## Instructions to follow
Please print every one of the entries below verbatim, leaving the pictures out of your output.
○ ○ ○
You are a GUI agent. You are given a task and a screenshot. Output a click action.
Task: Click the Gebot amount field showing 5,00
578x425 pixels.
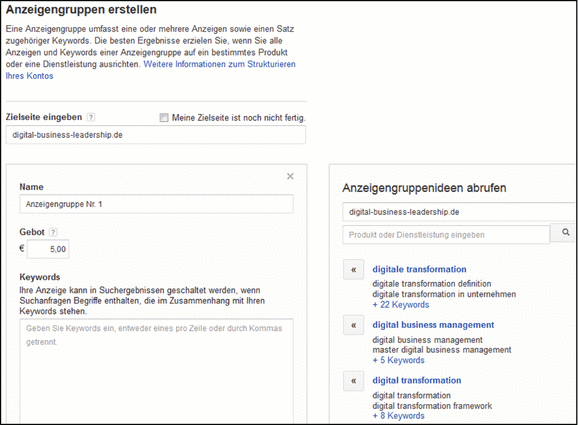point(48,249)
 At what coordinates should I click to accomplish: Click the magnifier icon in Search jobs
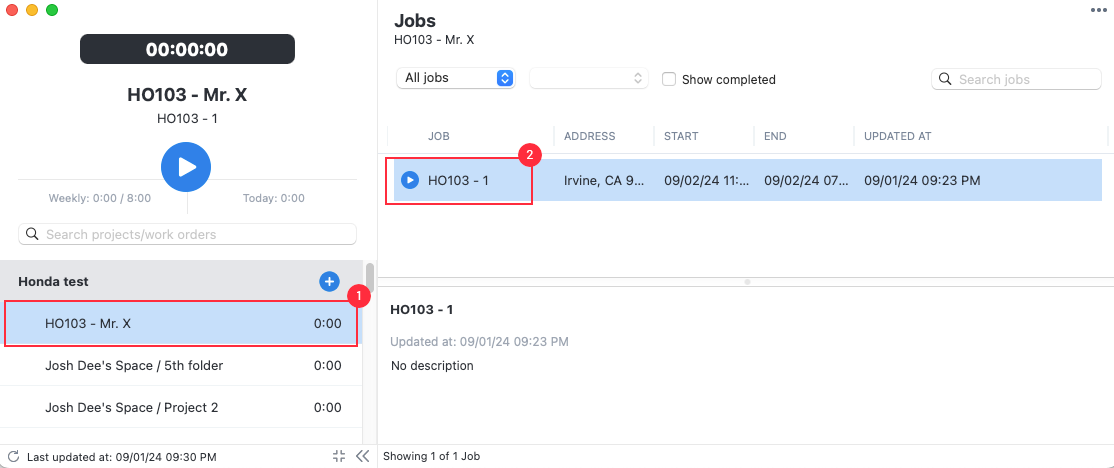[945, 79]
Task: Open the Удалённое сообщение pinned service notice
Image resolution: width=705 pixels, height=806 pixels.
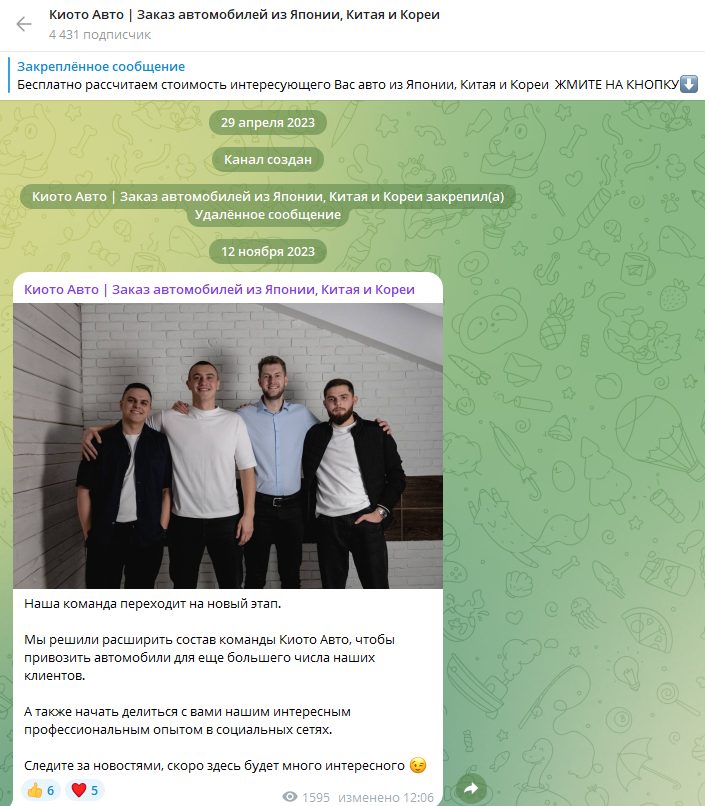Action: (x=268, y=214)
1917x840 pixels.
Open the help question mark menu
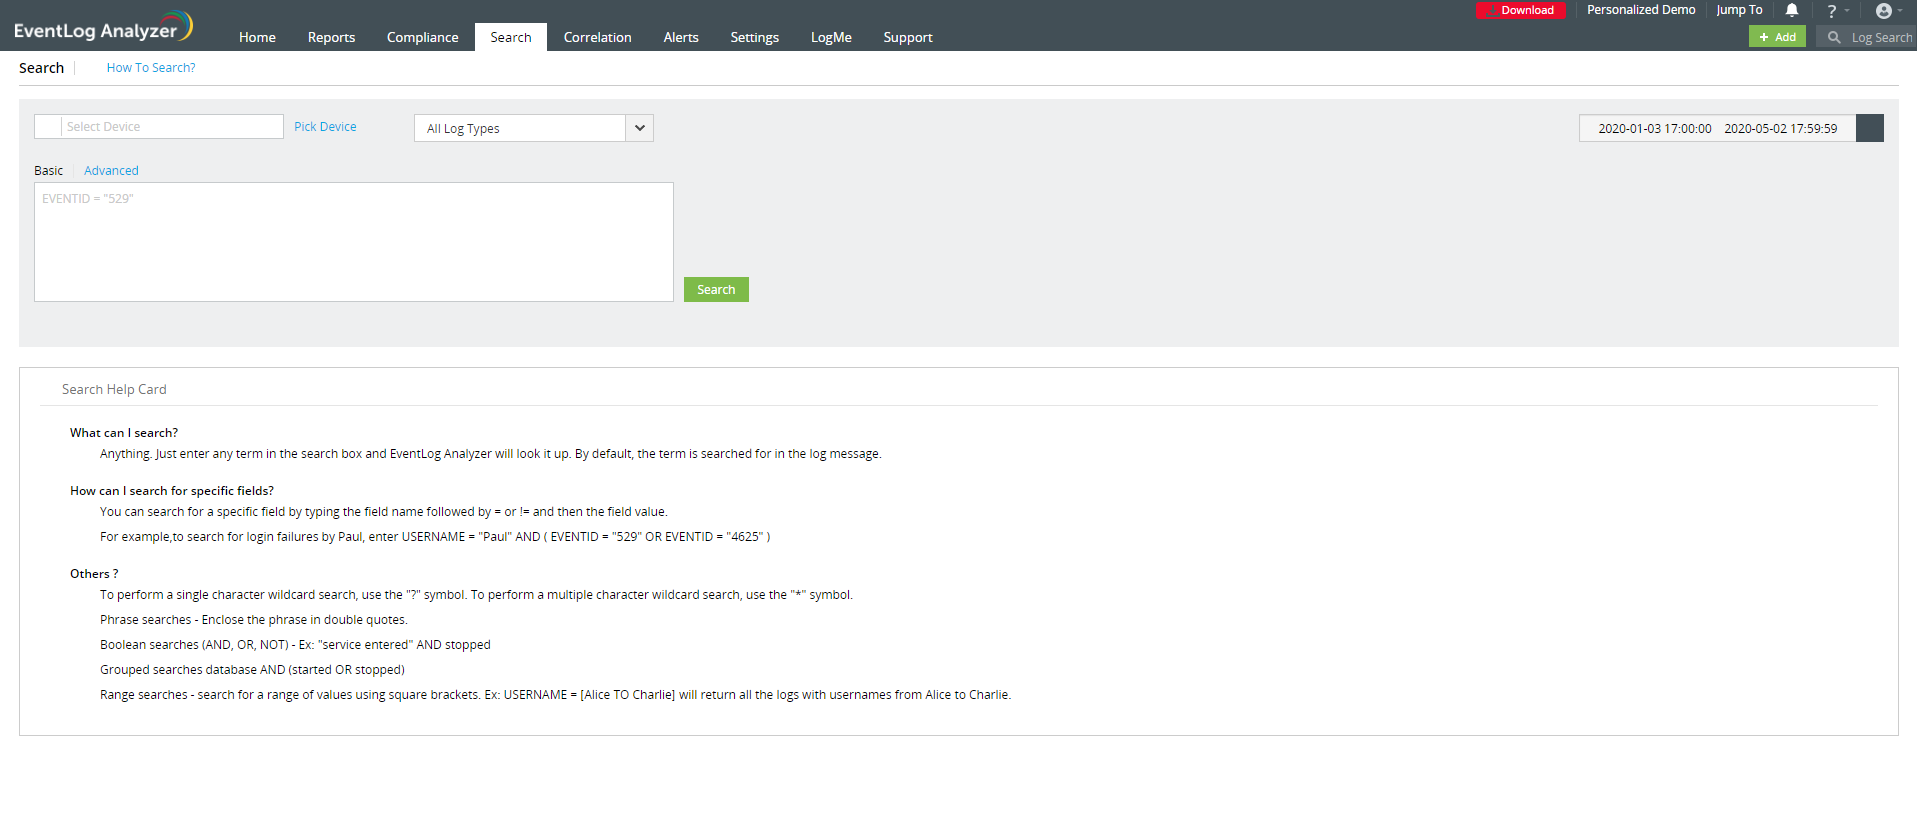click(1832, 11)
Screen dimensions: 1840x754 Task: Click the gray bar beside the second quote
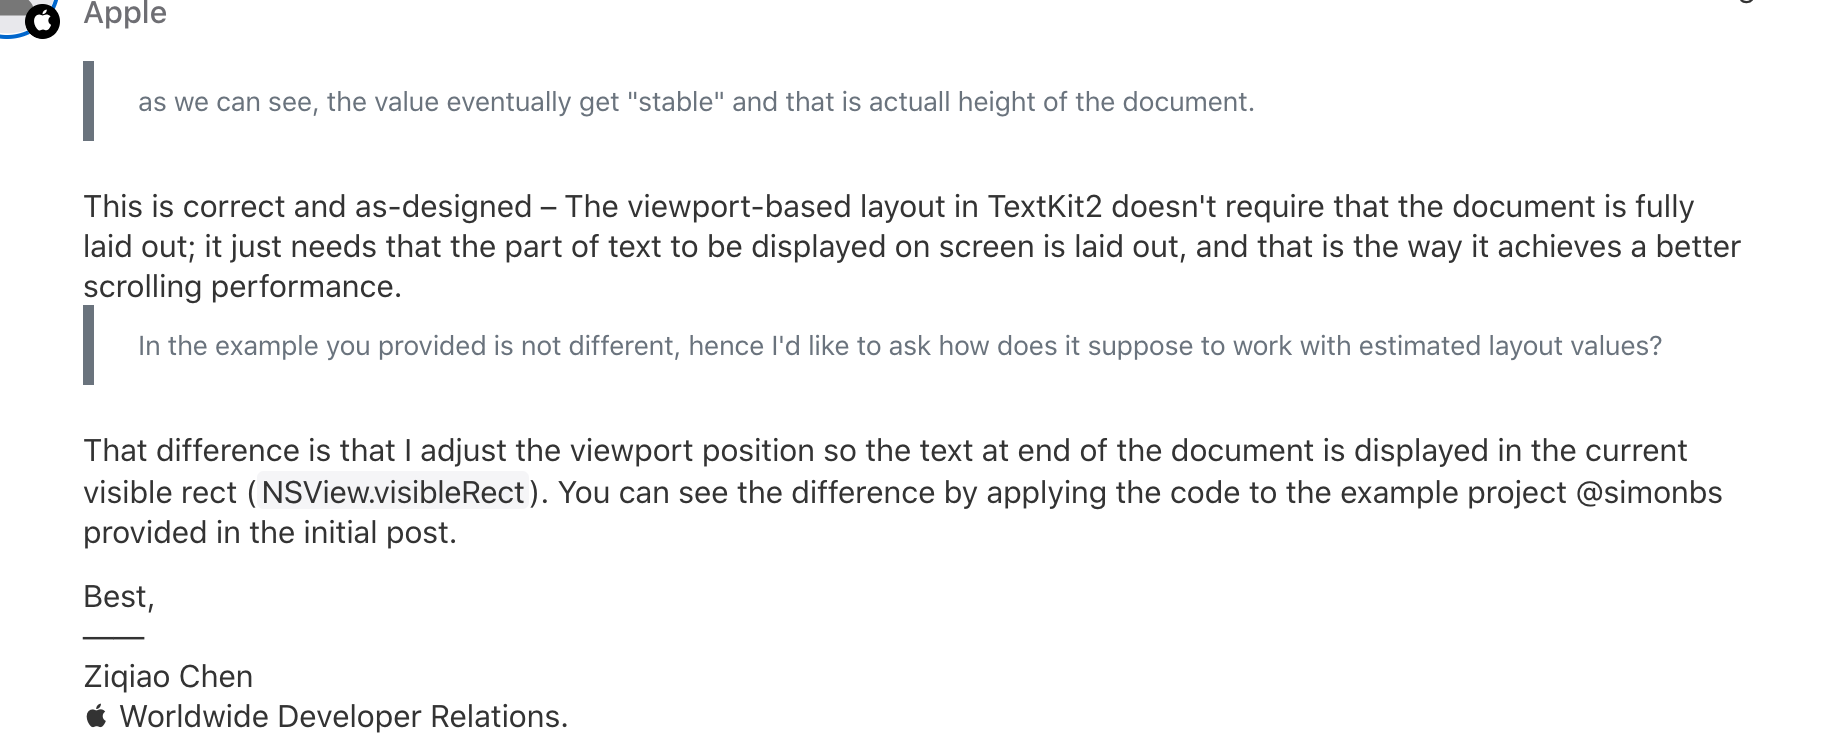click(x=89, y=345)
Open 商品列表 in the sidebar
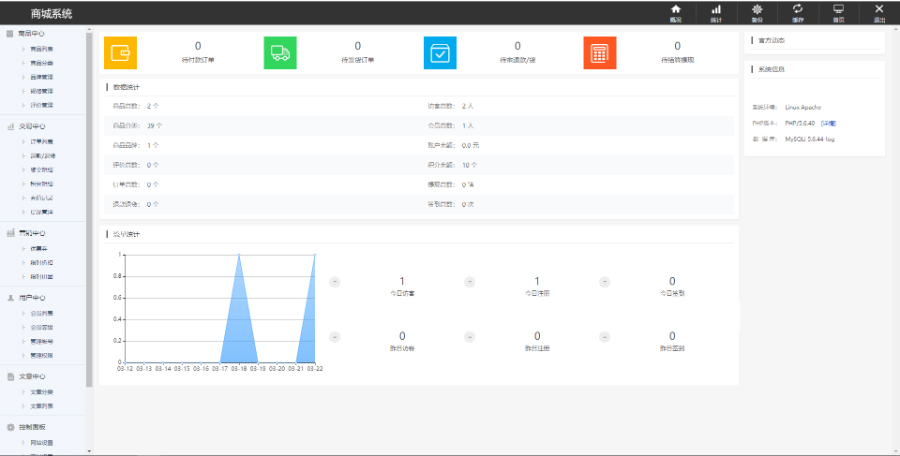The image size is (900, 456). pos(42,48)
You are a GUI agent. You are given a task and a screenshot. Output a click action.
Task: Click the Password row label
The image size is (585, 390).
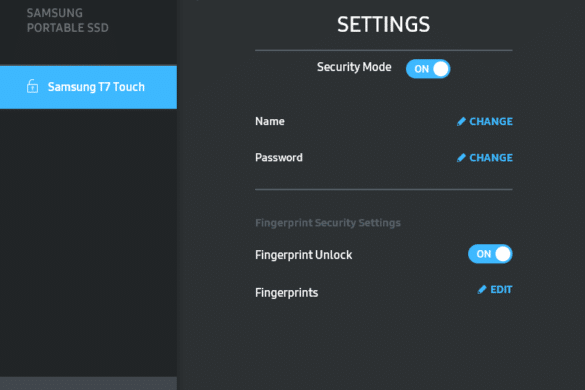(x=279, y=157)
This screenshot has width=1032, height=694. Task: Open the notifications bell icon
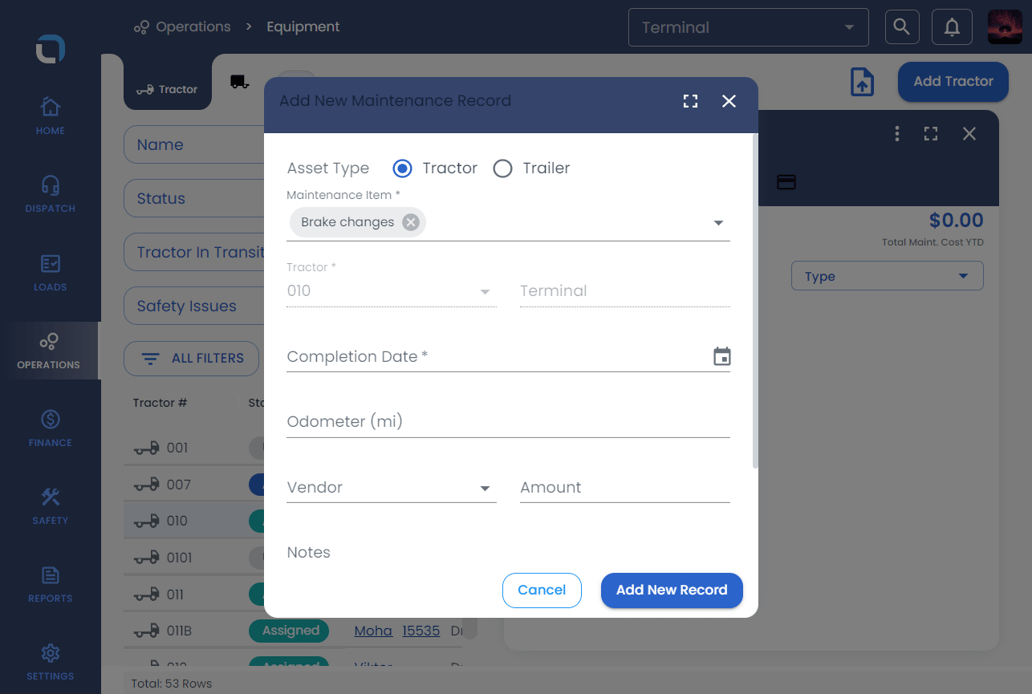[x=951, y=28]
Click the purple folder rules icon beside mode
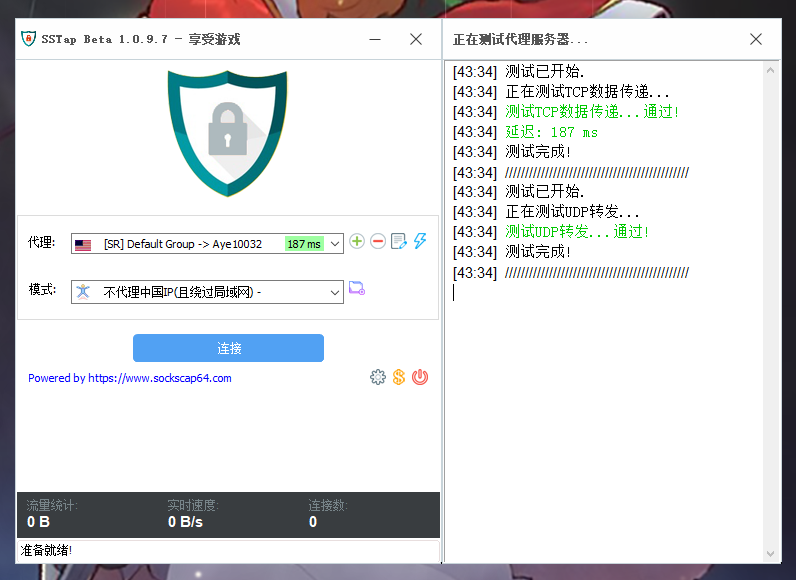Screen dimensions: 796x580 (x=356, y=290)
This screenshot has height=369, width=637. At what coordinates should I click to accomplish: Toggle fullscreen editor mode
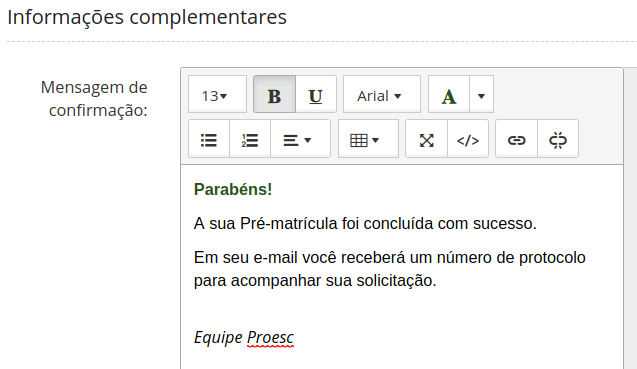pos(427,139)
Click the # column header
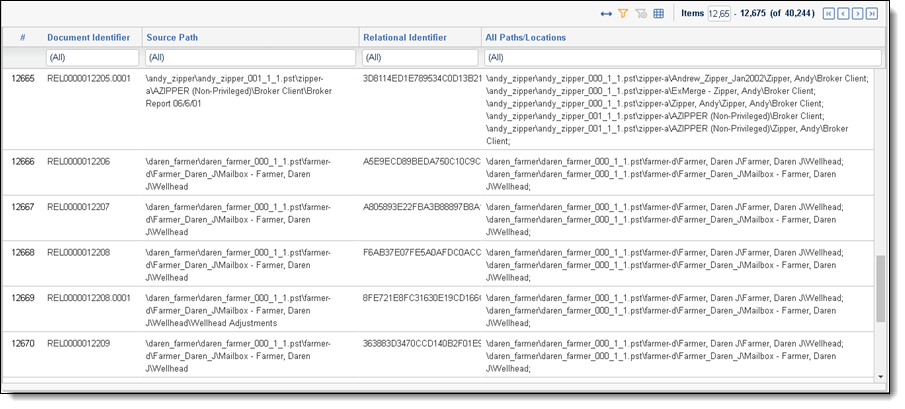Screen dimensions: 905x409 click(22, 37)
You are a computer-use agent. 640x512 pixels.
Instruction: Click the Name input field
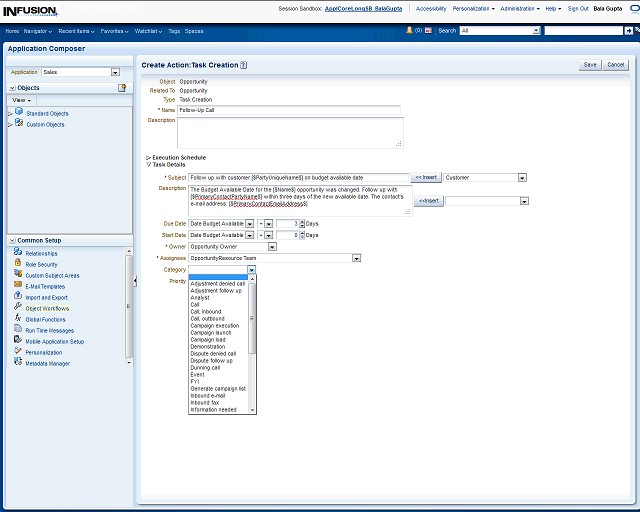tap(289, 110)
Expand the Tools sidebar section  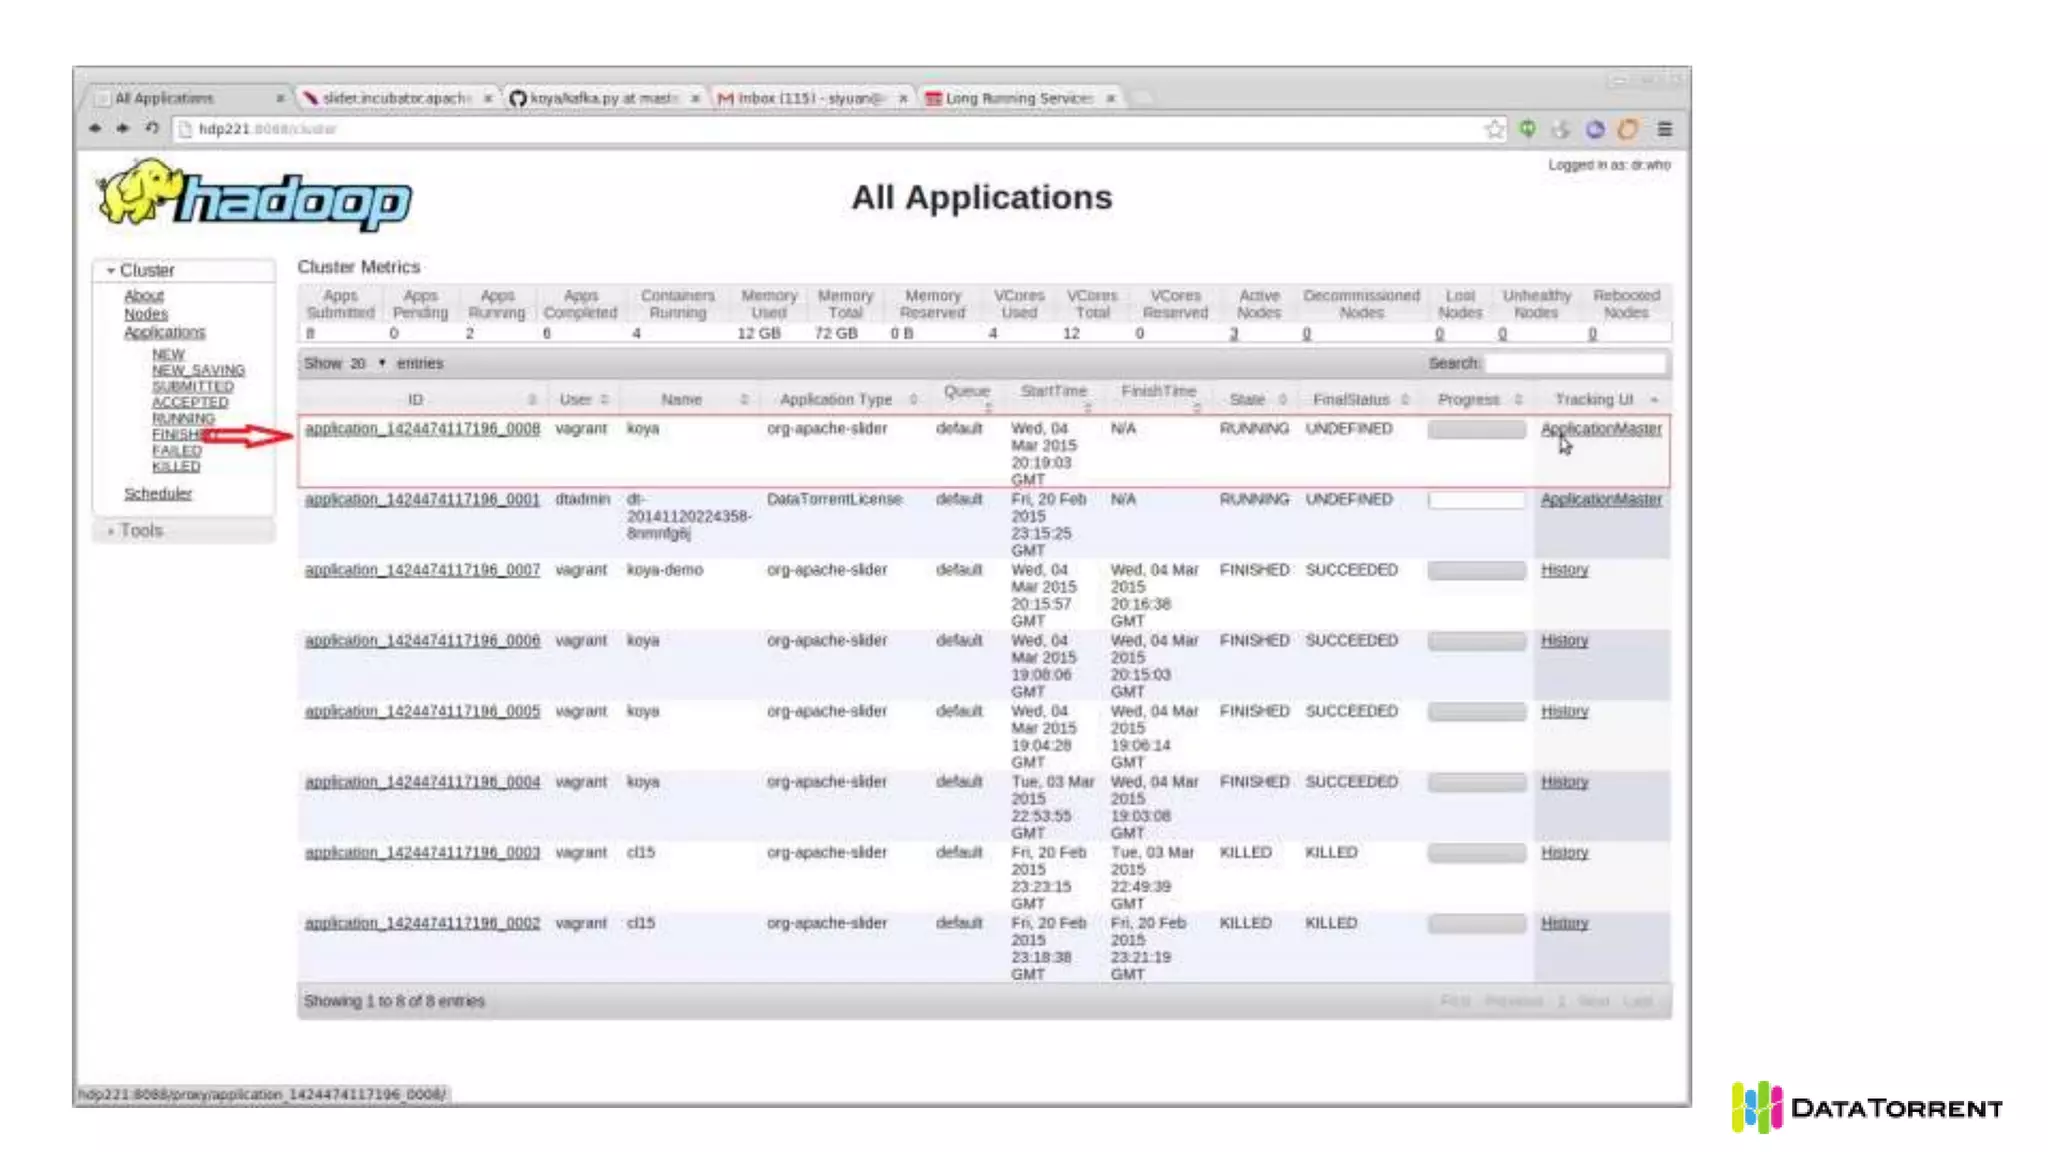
○ ○ ○
## Solved exercise
You are a GUI agent. You are given a task and a screenshot. Output a click action.
Task: Click the Gebot amount field showing 5,00
578x425 pixels.
point(48,249)
 At what coordinates should I click to accomplish: Click the magnifier icon in Search jobs
[945, 79]
Task: Open the Удалённое сообщение pinned service notice
Image resolution: width=705 pixels, height=806 pixels.
Action: (x=268, y=214)
1917x840 pixels.
Open the help question mark menu
click(1832, 11)
Screen dimensions: 1840x754 Task: Click the gray bar beside the second quote
click(x=89, y=345)
Open 商品列表 in the sidebar
The image size is (900, 456). pos(42,48)
You are a GUI agent. You are given a task and a screenshot. Output a click action.
Task: Click the Password row label
The image size is (585, 390).
(x=279, y=157)
This screenshot has width=1032, height=694. Task: Open the notifications bell icon
[x=951, y=28]
Click the purple folder rules icon beside mode
Screen dimensions: 796x580 (x=356, y=290)
This screenshot has height=369, width=637. At what coordinates should I click to accomplish: Toggle fullscreen editor mode
pos(427,139)
Click the # column header
Screen dimensions: 905x409 click(22, 37)
You are a computer-use agent. 640x512 pixels.
Instruction: Click the Name input field
tap(289, 110)
Expand the Tools sidebar section  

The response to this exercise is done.